What is being asked - Report every line of the records below that contains the word "agent".

Data for analysis -
--- --- ---
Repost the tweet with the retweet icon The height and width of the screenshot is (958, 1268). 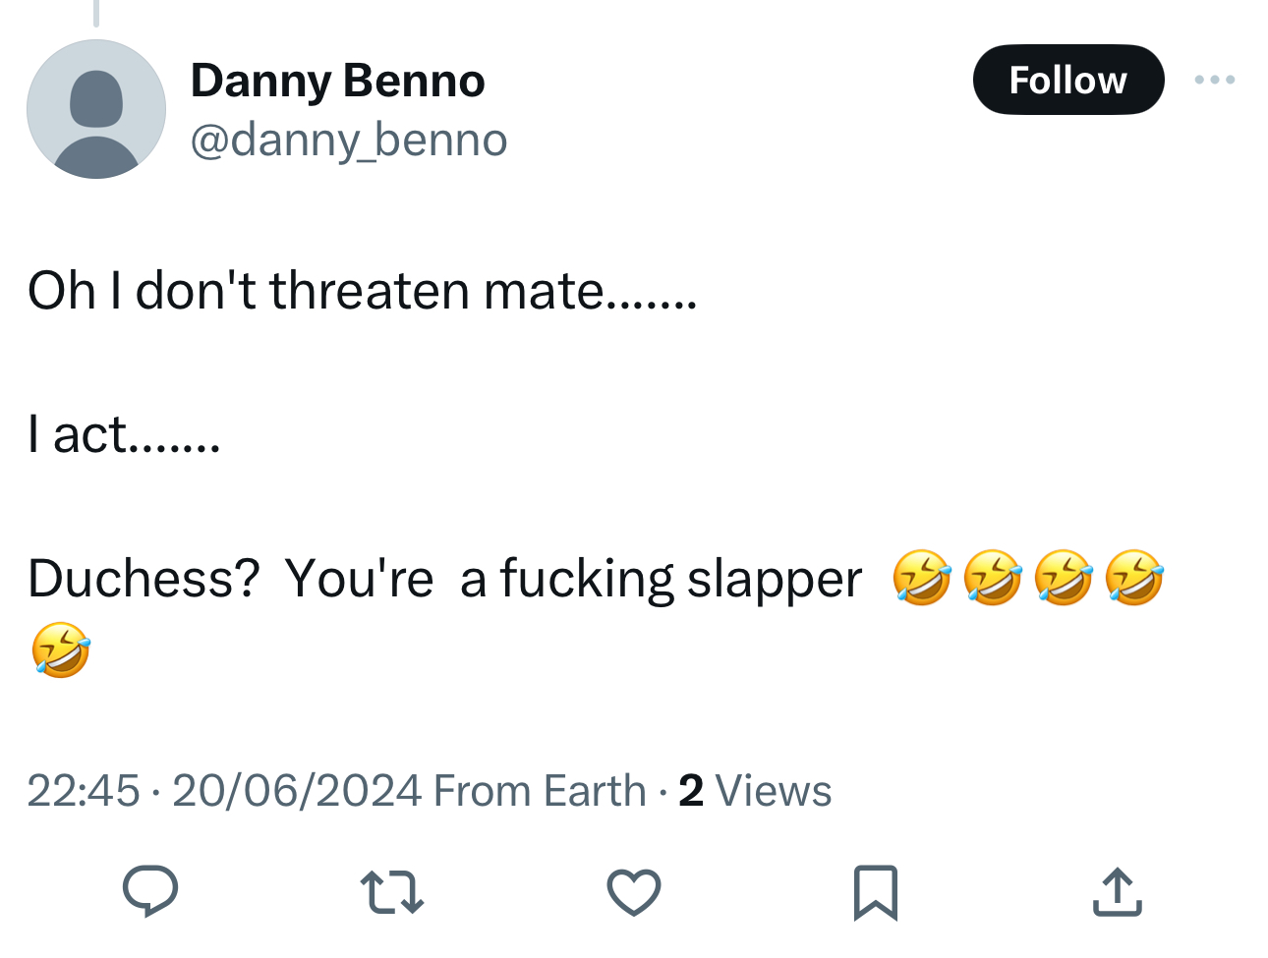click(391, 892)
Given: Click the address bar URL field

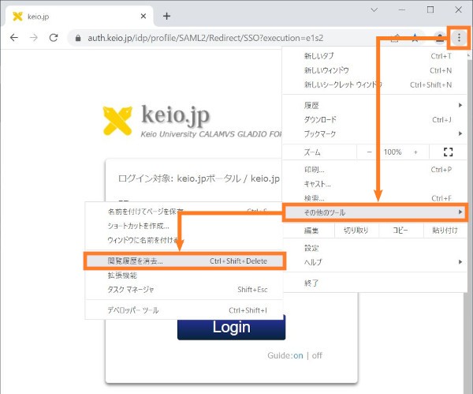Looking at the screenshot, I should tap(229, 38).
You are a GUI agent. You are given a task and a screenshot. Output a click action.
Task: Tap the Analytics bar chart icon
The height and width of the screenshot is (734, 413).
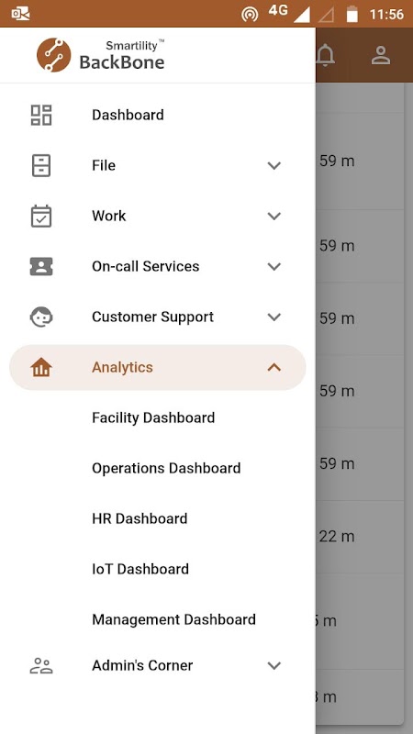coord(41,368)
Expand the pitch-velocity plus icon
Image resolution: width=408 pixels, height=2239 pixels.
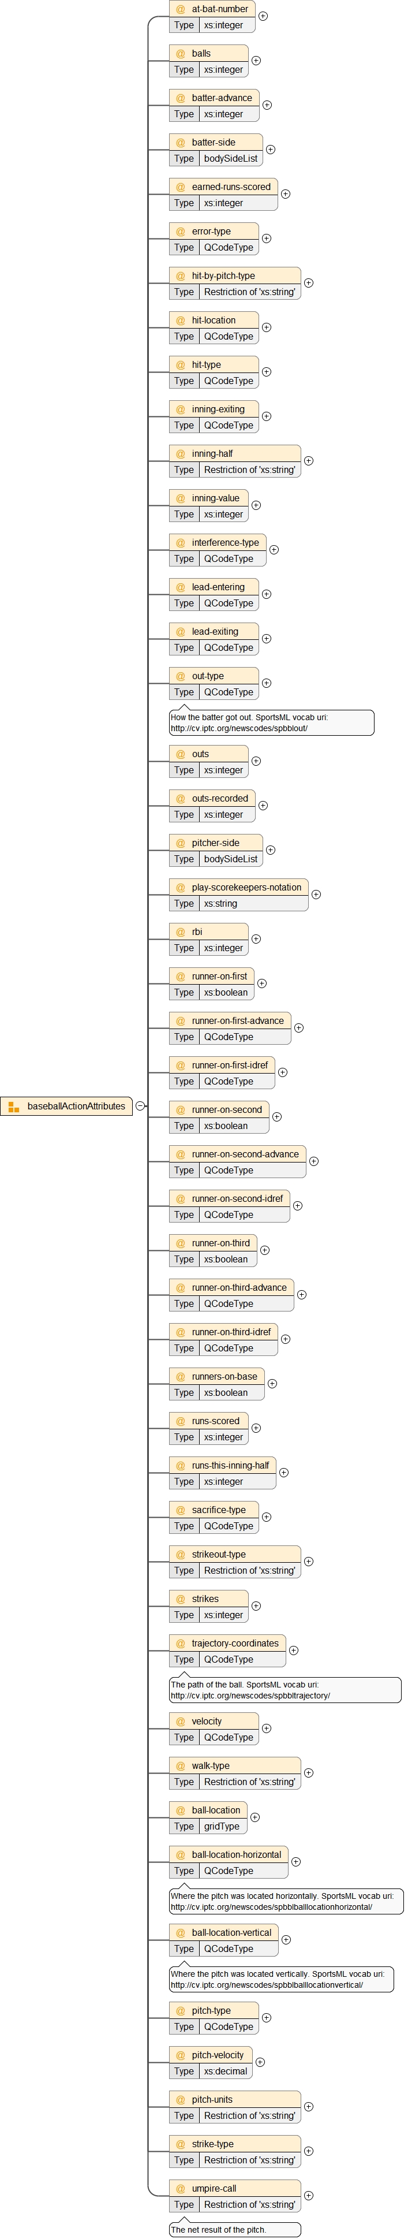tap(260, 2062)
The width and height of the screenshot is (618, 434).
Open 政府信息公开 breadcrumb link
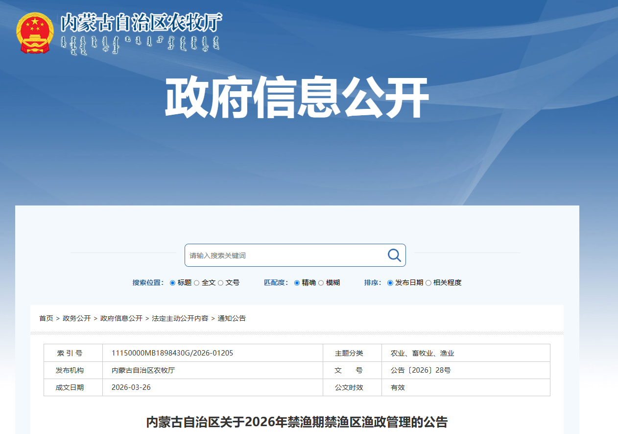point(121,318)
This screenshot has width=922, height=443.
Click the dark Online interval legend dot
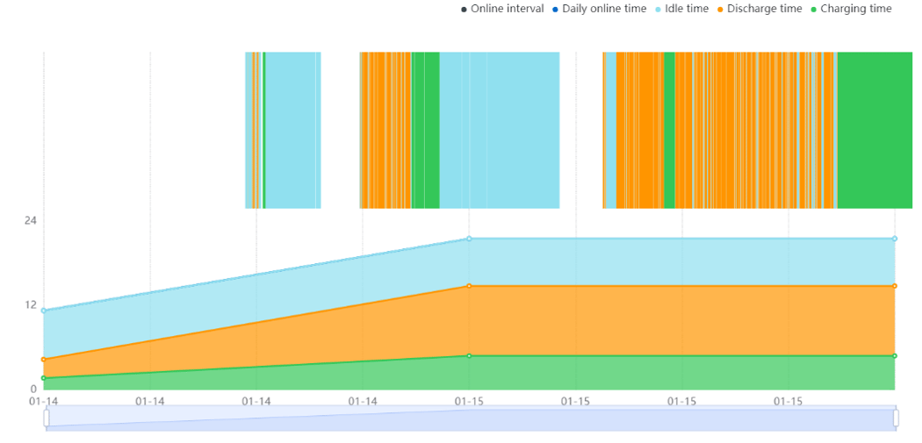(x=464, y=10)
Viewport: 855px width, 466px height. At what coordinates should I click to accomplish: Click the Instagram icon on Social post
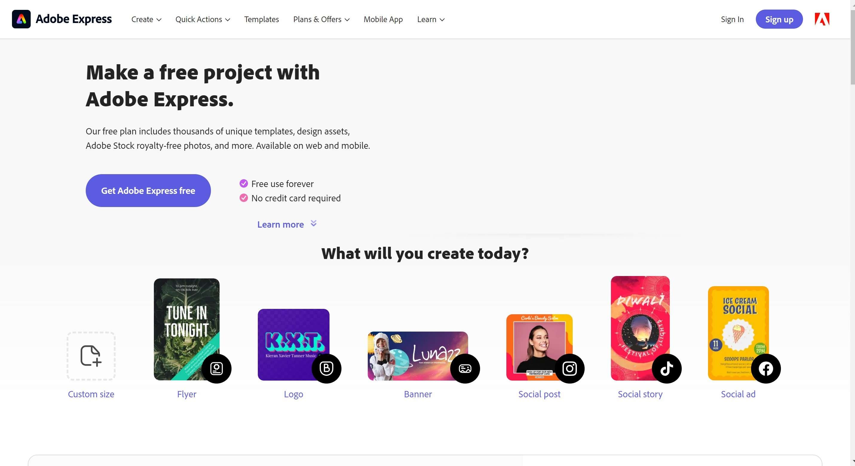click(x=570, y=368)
--- --- ---
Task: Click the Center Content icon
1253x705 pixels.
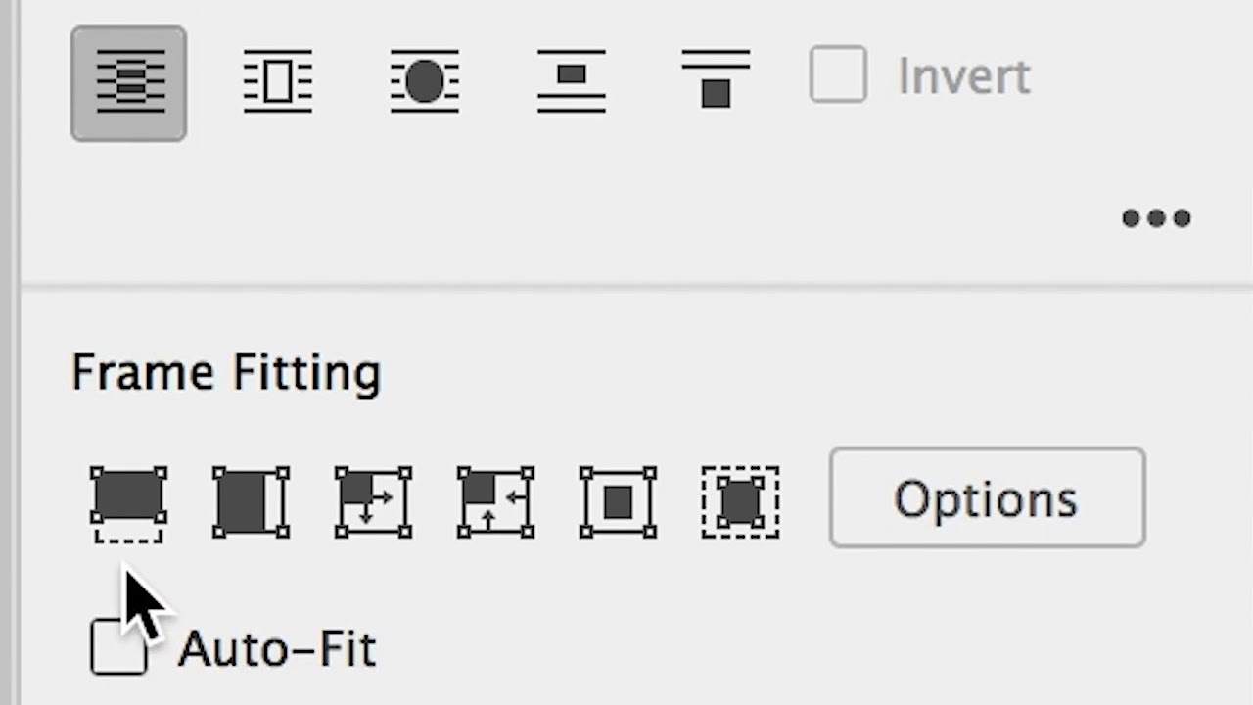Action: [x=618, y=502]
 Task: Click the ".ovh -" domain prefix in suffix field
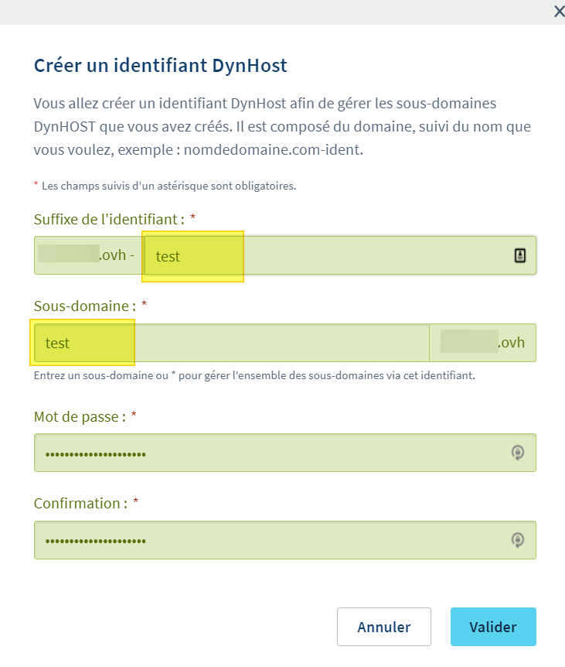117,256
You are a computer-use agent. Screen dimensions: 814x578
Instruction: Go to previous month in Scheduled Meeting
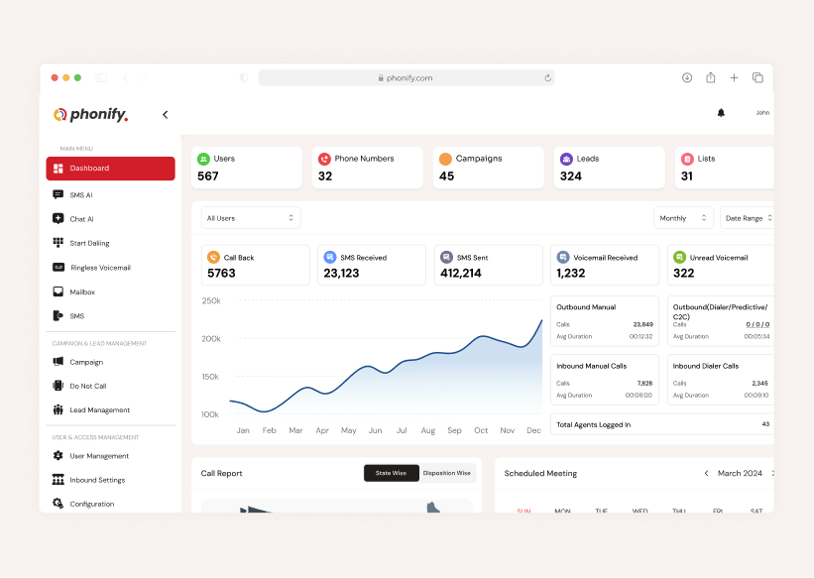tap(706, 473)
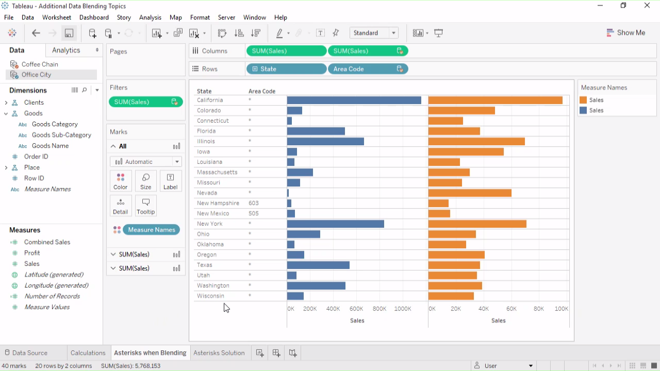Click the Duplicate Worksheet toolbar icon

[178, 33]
--- --- ---
Result -
You are a GUI agent. You are given a task and a screenshot. Output a click action.
You are a computer-use agent. Screen dimensions: 814x578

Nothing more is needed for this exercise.